* [Task objective] Give the data back exactly as it stands.

(Recorded information Opens)

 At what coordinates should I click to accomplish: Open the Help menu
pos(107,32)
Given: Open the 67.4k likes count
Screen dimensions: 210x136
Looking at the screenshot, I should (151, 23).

(Recorded information Closes)

* [Your response]
 At what coordinates should I click to accomplish: Open the Help menu
pos(107,32)
Given: Open the 67.4k likes count
Screen dimensions: 210x136
Looking at the screenshot, I should (151, 23).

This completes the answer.